By Boxing News - 12/06/2012 - Comments

Image: Pacquiao vs. Marquez 4 sells out MGM Grand, 1 million PPV buys expectedBy Eric Thomas: The Manny Pacquiao vs. Juan Manuel Marquez 4 fight card has reportedly sold out the 16,000 seat MGM Grand in Las Vegas, Nevada, for Saturday’s mega fight card. The live gate is $10.5 million, and Bob Arum of Top Rank is incredibly pleased with the success thus far. It’s a big deal when you sell out the MGM and that usually equates to big pay per view numbers. Pacquiao is expected to get close to $30 million for the fight, and Marquez could bring in near $10 million. He’s got a guaranteed $3 million.

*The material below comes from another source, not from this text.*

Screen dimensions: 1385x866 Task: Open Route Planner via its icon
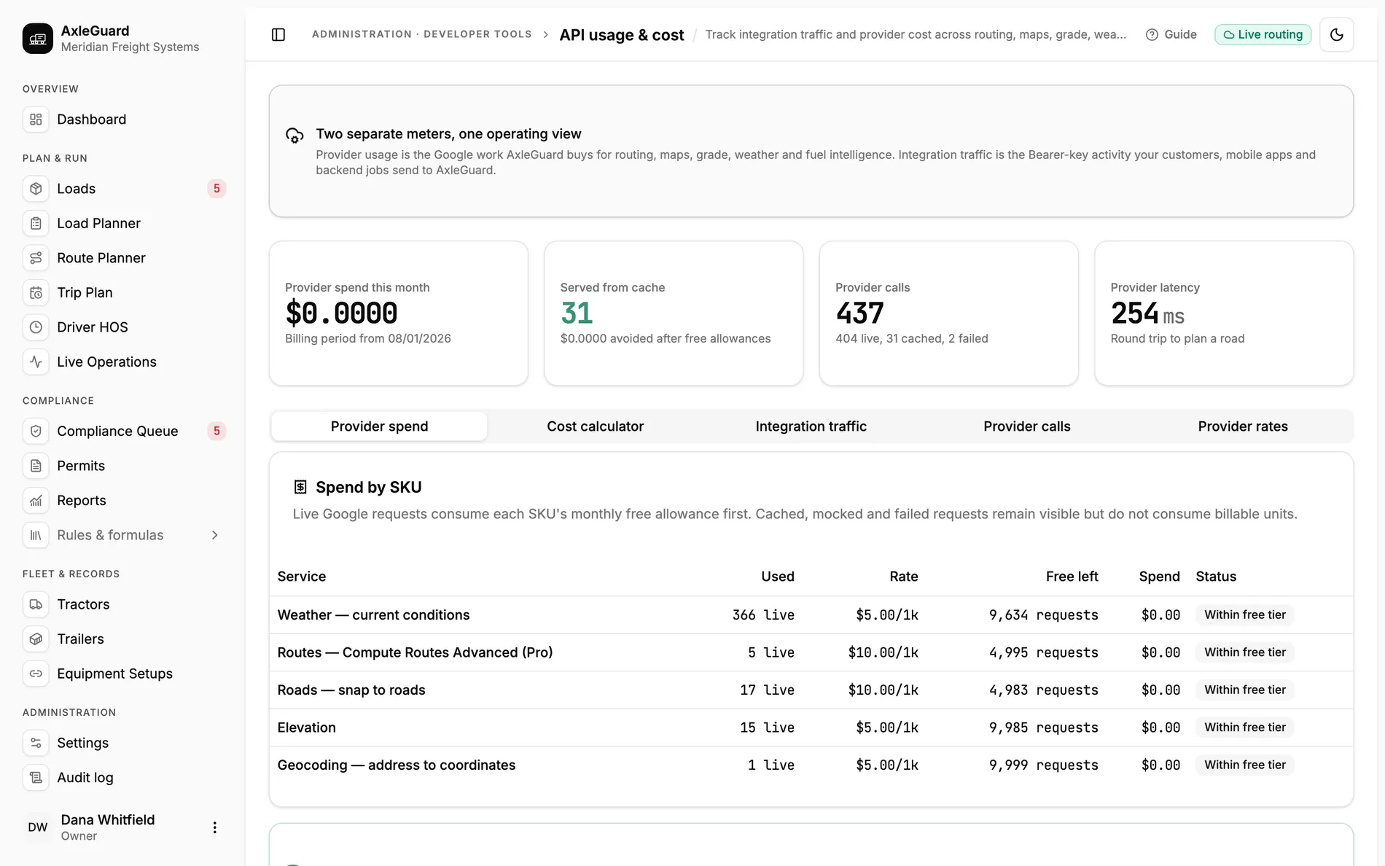tap(36, 258)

Tomorrow night’s fight card is expected to bring in 1 million PPV buys minimum, possibly as much the November, 2011 PPV totals for the third Marquez-Pacquiao fight, which brought in 1.3 million buys.

You can bet that if the Pacquiao-Marquez 4 PPV figures total 1 million buys or more, we’re going to be seeing Pacquiao vs. Marquez 5 in the second half of 2013, after Pacquiao fights Arum’s stable fighter Brandon Rios on April 20th. The only thing that could trip Arum up for his future plans is if Pacquiao gets badly beaten by Marquez tomorrow night. If that happens, Rios will have to wait and we’ll see the Marquez-Pacquiao 5 bout next April instead of later in the year.

Arum has no real need to put Pacquiao in with guys like Floyd Mayweather Jr, Robert Guerrero, Saul Alvarez or Adrien Broner. If boxing fans are willing to pay big money, in this case $59.99 on PPV, on PPV to see Pacquiao fight Marquez over and over again, then Arum doesn’t need to do anything else. He can keep matching them together until the boxing public finally gets sick of it or the fighters themselves decide they’ve had enough of tearing each other apart.

It’s unclear how much longer Pacquiao can keep fighting at a high level. He wants to fight another three years, but when you look at how much he’s deteriorated in the last three years since his win over Miguel Cotto in 2009, it’s pretty unsettling. He’s slipped dramatically. The 81-year-old Arum obviously wants to ride that Pacquiao train for as long as he can, but he may not be able to stay on top for too much longer.